[What is needed]: Below are the records. List every line holding the word "height".

══ Available records ══

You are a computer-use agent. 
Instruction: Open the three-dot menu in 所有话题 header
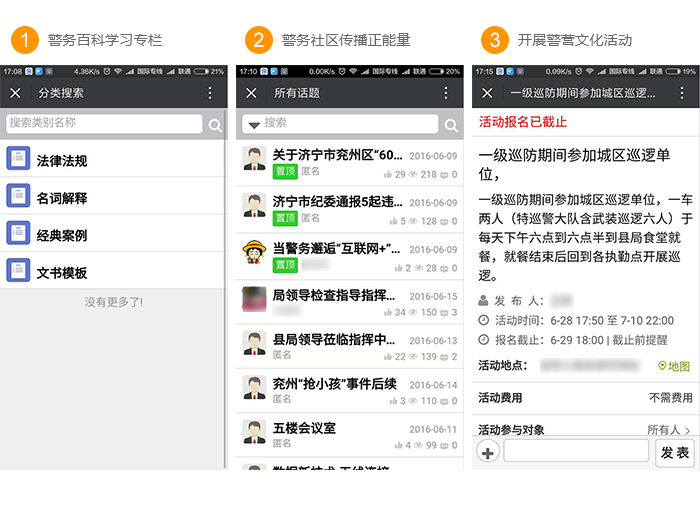(x=446, y=93)
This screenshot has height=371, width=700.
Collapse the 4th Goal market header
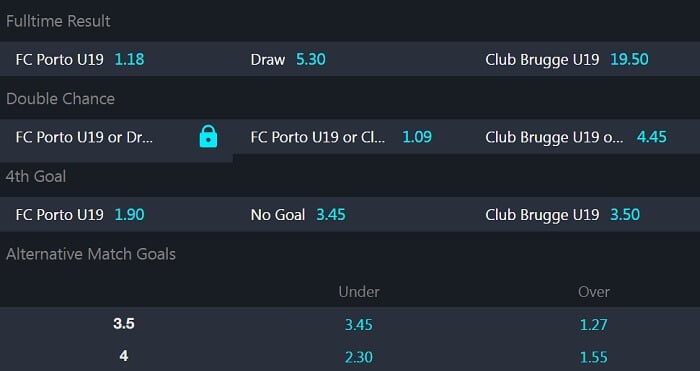(350, 176)
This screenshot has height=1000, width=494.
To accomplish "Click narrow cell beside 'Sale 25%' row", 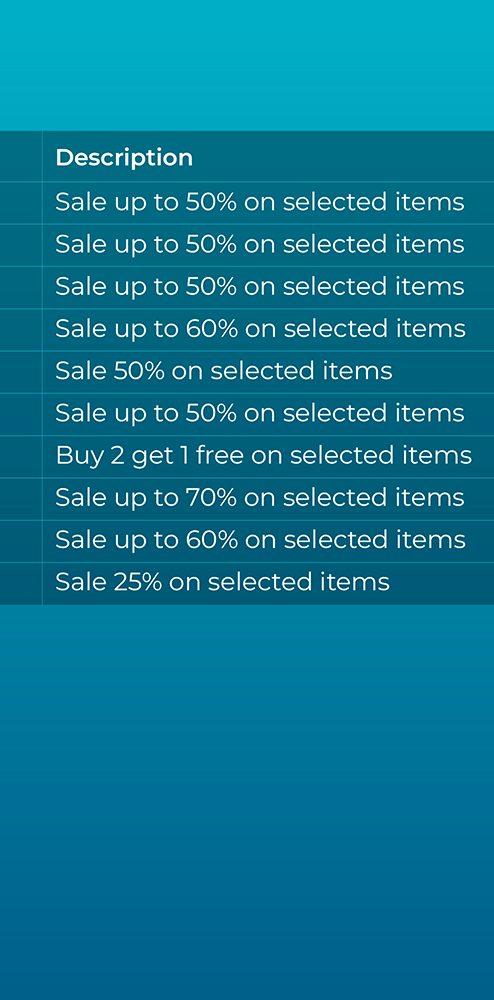I will [21, 584].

═══

[Solution]:
This screenshot has height=371, width=700.
This screenshot has height=1000, width=494.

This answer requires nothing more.